[ACTIVITY] Your task is to return exactly the lines that run from the one containing "The image size is (874, 625)." through the end of the listing below, without any pictures.

[TASK DATA]
━━━━━━━━━━━━━━━━
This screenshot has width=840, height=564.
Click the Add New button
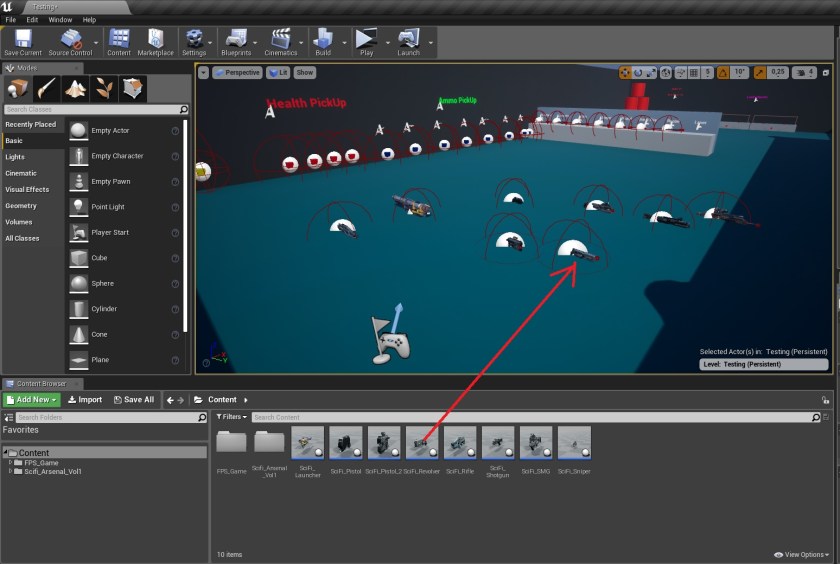(31, 399)
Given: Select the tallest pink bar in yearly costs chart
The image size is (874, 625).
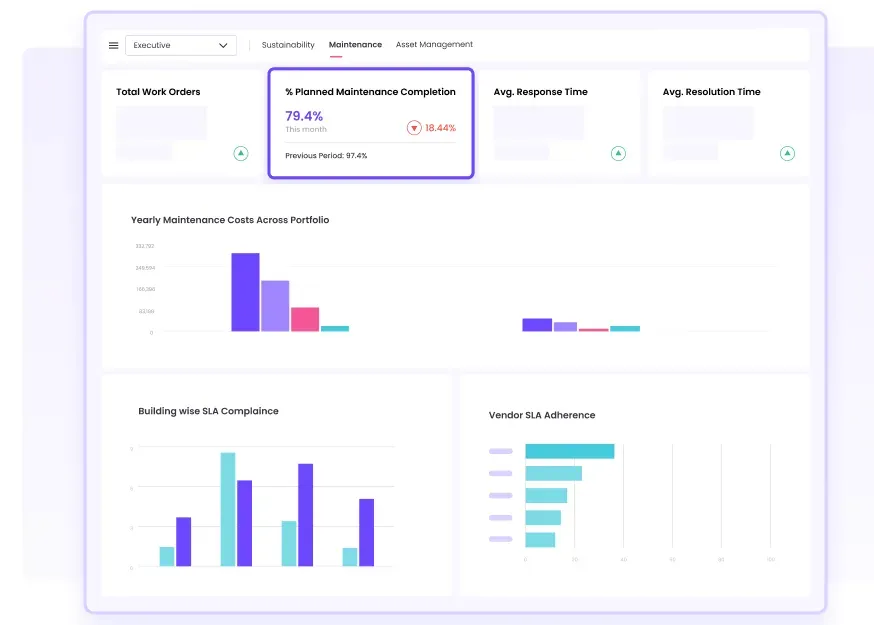Looking at the screenshot, I should (305, 319).
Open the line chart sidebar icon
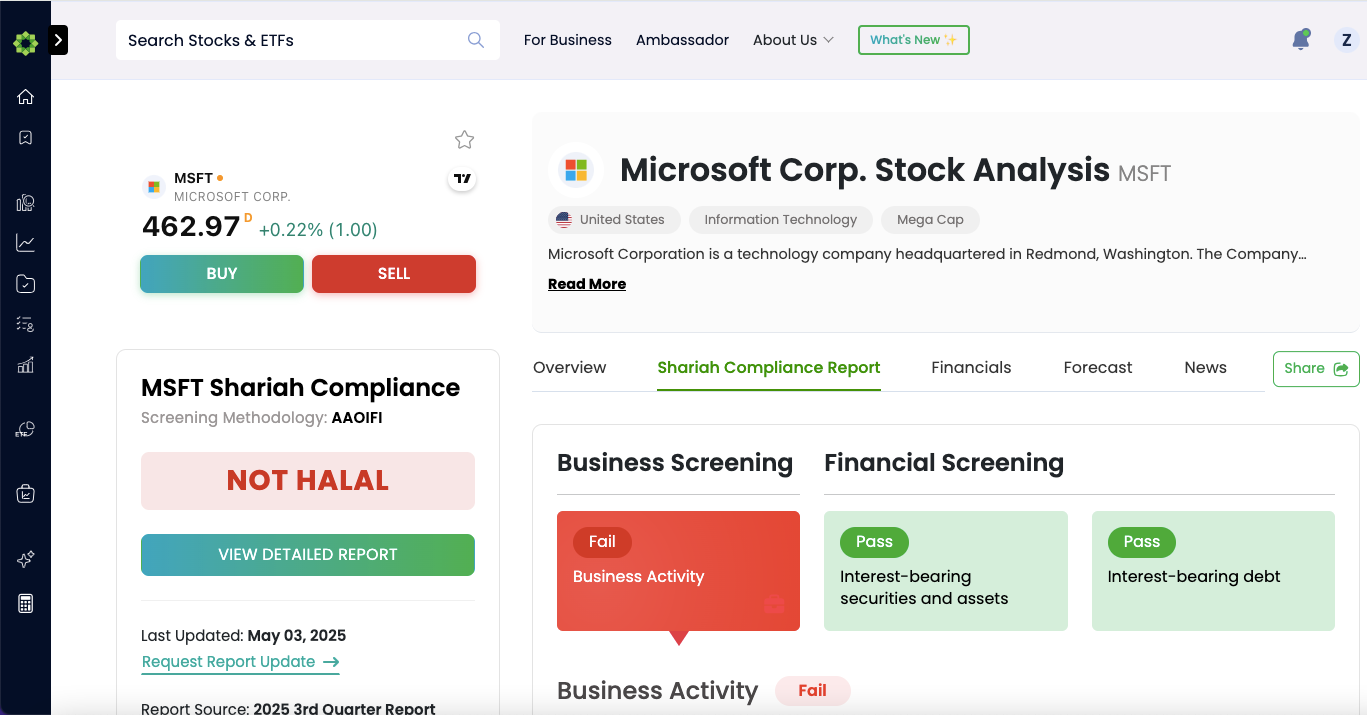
━━━━━━━━━━━━━━━━
[RESULT]
The image size is (874, 625).
Looking at the screenshot, I should (305, 319).
Open the line chart sidebar icon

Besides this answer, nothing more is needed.